▼▼▼

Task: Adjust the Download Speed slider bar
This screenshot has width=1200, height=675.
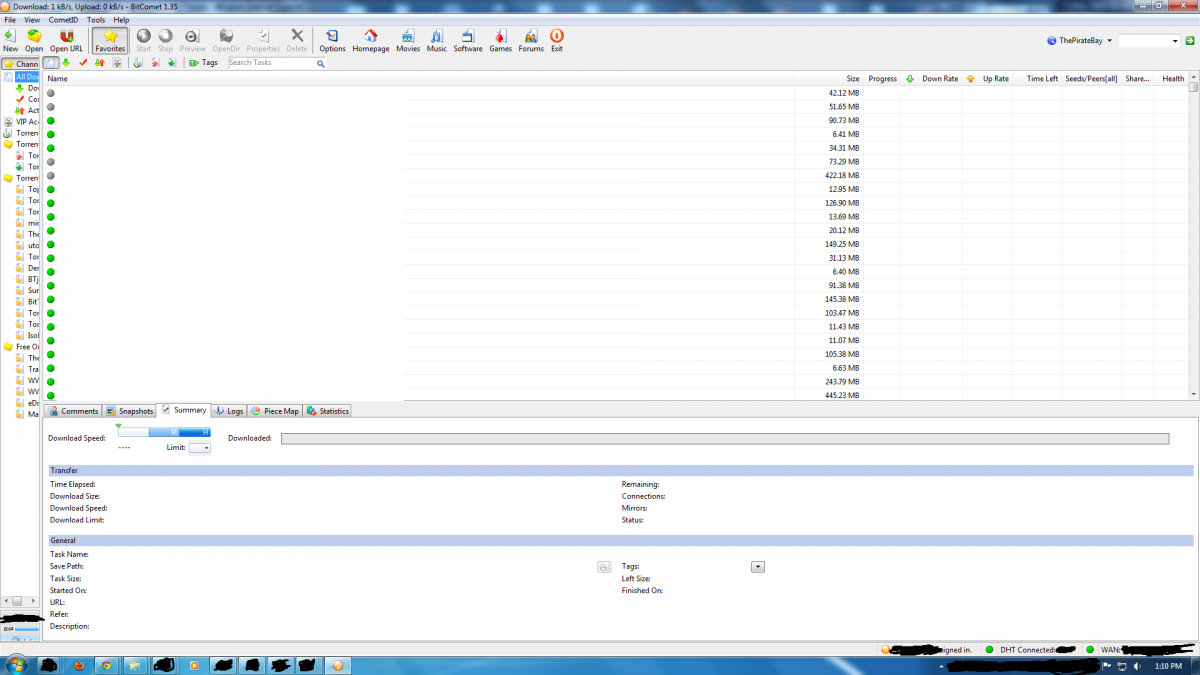Action: pos(164,432)
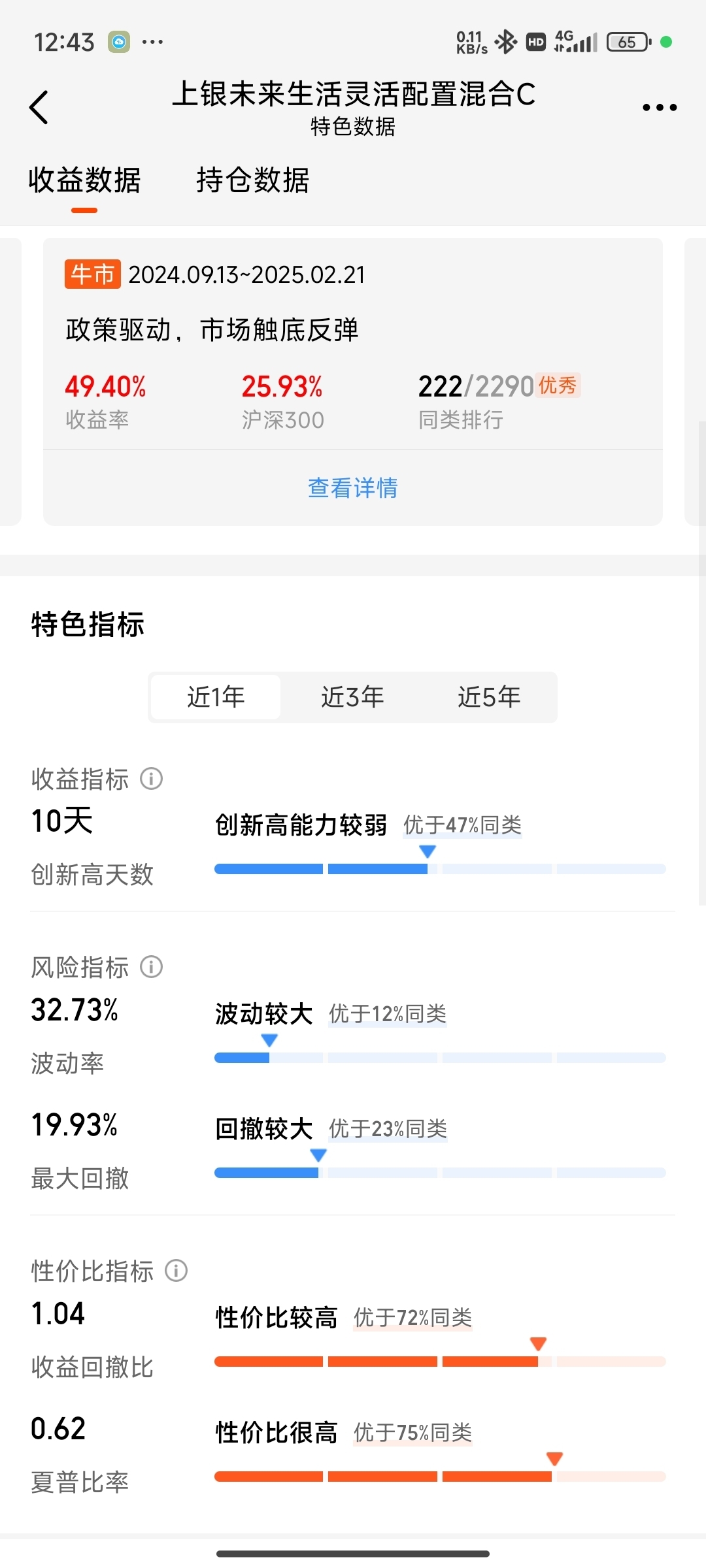Tap the 优秀 ranking badge
The image size is (706, 1568).
(558, 385)
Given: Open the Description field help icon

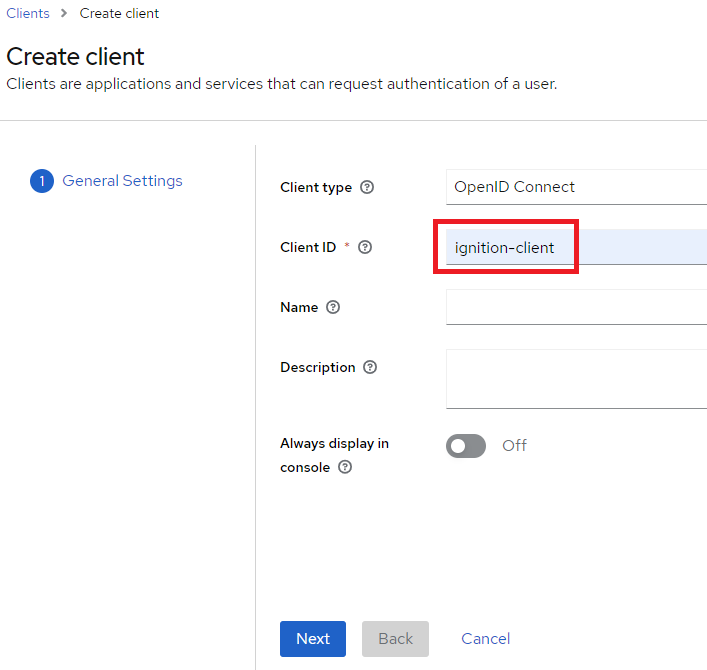Looking at the screenshot, I should (370, 367).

▲▲▲

— WHAT NEEDS TO BE DONE —
Exact reproduction is required. Output only the lines from the one with "This screenshot has width=1200, height=675." through the end of the listing above, both ends included, and no pictures.

— WRITTEN REPLY —
This screenshot has width=1200, height=675.
Action: pos(164,432)
Tap the 优秀 ranking badge
The image size is (706, 1568).
(558, 385)
Given: Open the Description field help icon

Looking at the screenshot, I should (370, 367).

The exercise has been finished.